渋沢教会
更新日:2015.10.19

9月27日 御言葉の説教「ワンスモア(もう一度)」

大井 啓太郎牧師
詩103:1〜22
マルコ8:22〜21

 

 主イエス様が4000人以上の人々に7つのパンと少しの魚から分け与えた奇跡はすぐ前の6章にも5000人以上の人々にパンと魚を分け与えた記述があり、 実は同じ奇跡物語が別の形で伝わっているのではないかと考える聖書学者もいます。それを判断するのは難しいのですが、少なくともマルコ福音書は、 この奇跡が異邦人のためになされたこと、また弟子たちの無理解さを象徴する物語としていることが、大事な所です。 では、異邦人に行われたことがどうして重要なのでしょうか?ユダヤの民は自分たちこそ、神の民だと自負し、救われるのは自分たちだけだと思っていました。 しかし、この箇所は異邦人も又、信じる者たちは主の聖餐に与ることができるということを表しています。異邦人の救いを明確に意図している箇所なのです。

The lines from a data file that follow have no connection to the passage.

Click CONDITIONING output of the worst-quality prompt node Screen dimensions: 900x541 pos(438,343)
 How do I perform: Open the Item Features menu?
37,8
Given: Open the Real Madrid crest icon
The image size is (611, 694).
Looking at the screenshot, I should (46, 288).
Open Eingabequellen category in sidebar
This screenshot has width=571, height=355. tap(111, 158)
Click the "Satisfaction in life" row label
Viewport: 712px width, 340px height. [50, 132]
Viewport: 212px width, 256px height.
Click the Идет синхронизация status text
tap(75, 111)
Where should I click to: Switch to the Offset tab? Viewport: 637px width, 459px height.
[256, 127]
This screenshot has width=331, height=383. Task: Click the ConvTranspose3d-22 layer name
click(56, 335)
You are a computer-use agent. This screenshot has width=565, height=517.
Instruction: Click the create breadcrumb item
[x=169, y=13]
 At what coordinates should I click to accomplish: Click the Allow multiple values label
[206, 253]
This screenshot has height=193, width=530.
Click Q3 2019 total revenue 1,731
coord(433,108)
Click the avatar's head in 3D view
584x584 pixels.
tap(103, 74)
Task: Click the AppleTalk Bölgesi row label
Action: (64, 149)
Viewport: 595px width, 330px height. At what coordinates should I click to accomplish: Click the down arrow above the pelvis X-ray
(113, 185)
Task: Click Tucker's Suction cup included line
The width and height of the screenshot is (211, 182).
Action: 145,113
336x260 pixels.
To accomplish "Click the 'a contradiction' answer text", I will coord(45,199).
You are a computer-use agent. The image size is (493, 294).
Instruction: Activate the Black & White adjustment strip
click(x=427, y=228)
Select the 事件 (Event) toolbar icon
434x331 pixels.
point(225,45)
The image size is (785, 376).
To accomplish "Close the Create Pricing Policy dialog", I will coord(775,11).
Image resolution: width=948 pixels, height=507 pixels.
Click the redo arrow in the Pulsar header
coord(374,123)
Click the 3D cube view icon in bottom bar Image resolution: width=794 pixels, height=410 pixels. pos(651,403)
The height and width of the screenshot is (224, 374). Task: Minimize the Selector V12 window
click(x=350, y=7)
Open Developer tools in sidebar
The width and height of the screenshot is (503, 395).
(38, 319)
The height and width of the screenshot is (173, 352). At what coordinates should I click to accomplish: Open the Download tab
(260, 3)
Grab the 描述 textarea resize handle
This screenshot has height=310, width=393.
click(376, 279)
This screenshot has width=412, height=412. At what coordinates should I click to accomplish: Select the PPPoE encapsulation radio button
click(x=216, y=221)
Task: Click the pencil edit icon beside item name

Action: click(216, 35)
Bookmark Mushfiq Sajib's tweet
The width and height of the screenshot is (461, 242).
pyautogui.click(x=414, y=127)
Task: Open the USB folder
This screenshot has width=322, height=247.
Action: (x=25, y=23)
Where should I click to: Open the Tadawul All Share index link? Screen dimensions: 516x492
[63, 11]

 また、弟子たちの無理解さは、主イエス様の十字架の死、そして復活まで続く出来事です。 マルコ福音書は主のなさること、語ることを理解せず、何度奇跡を体験していてもその都度、初めて体験するかのように描くことによって、 彼らが全く賢者ではなかったということを読者に示しているのです。

 私たちもまた、主の救いの奇跡を何度経験していても、主を疑ってしまう弱い人間です。 私は妹の死に際し、何で取り去るのですか?何か悪いことをしたのですか?と神様に問いました。 普段は、すべて神様のご計画ですと言っている自分が、そのように神様を疑ってしまうのです。 しかし、妹は私に「私を愛してくれていた神様の所に帰るのだから何も心配していない」と告げたのです。 そして神を信じ平安の中で残されたいのちを全うしました。私は、「あぁ、神様を信じていて良かった」心の底からそう思いました。 神様は、天国での再会を約束しておられます。もう一度、彼らと再会するために与えられた命を精一杯生きましょう。